* [PROBLEM DETAILS]
Some of the lines below need repeating. Reproduce exactly those between the lines holding "Click the order" and "Task: Check the 끝 auto checkbox", inclusive.
[RECORDS TO USE]
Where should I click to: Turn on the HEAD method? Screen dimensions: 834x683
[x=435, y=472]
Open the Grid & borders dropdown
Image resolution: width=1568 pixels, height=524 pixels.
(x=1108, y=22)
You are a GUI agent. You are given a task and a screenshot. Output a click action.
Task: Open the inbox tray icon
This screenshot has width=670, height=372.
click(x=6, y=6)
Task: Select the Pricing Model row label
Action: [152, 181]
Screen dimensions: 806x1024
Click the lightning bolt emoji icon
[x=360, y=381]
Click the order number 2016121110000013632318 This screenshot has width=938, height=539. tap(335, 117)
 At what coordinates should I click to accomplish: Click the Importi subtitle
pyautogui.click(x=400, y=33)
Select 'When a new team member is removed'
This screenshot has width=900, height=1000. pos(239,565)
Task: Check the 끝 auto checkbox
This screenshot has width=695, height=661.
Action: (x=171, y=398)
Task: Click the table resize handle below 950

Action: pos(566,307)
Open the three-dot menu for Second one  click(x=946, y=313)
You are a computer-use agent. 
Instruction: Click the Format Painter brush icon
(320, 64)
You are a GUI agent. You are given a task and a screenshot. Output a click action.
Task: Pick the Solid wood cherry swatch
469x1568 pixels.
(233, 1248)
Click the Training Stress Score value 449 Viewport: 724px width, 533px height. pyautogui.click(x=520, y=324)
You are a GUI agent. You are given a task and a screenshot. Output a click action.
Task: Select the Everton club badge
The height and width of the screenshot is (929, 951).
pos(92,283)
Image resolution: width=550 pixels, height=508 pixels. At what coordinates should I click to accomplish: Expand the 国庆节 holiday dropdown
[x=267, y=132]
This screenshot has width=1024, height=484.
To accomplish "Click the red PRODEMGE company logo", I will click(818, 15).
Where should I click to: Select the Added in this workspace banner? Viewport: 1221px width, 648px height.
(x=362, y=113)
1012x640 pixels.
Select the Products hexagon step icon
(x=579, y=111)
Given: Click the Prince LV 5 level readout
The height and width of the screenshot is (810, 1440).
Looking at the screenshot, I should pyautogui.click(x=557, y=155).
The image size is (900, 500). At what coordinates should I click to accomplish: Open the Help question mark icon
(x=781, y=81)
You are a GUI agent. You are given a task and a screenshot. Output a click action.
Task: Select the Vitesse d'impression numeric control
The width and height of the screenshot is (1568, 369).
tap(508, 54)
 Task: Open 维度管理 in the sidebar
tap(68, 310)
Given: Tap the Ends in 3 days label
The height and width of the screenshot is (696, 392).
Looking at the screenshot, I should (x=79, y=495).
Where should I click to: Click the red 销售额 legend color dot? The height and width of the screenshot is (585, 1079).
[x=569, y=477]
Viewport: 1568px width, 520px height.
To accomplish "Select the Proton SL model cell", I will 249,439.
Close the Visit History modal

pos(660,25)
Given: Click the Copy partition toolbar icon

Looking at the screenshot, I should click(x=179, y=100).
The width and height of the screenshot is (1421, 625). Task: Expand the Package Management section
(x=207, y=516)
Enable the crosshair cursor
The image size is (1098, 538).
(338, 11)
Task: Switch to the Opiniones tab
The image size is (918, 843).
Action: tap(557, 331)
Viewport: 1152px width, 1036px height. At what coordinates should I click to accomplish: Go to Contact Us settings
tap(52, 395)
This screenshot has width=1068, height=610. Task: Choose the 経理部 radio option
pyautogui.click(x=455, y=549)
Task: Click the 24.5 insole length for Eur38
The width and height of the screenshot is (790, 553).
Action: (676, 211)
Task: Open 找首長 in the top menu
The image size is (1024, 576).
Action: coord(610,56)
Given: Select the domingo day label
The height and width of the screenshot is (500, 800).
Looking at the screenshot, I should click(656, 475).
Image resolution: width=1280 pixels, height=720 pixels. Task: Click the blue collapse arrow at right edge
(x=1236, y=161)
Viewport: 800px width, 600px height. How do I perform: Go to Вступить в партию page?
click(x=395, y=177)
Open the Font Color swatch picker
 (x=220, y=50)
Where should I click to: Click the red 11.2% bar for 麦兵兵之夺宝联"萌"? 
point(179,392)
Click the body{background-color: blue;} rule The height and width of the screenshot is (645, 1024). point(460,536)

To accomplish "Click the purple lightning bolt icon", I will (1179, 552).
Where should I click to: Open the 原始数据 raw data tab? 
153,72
[/RECORDS TO USE]
* [OUTPUT FOR THIS TASK]
Click the order number 2016121110000013632318 This screenshot has width=938, height=539. tap(335, 117)
 At what coordinates should I click to accomplish: Click the Importi subtitle
pyautogui.click(x=400, y=33)
Select 'When a new team member is removed'
This screenshot has width=900, height=1000. pos(239,565)
Task: Check the 끝 auto checkbox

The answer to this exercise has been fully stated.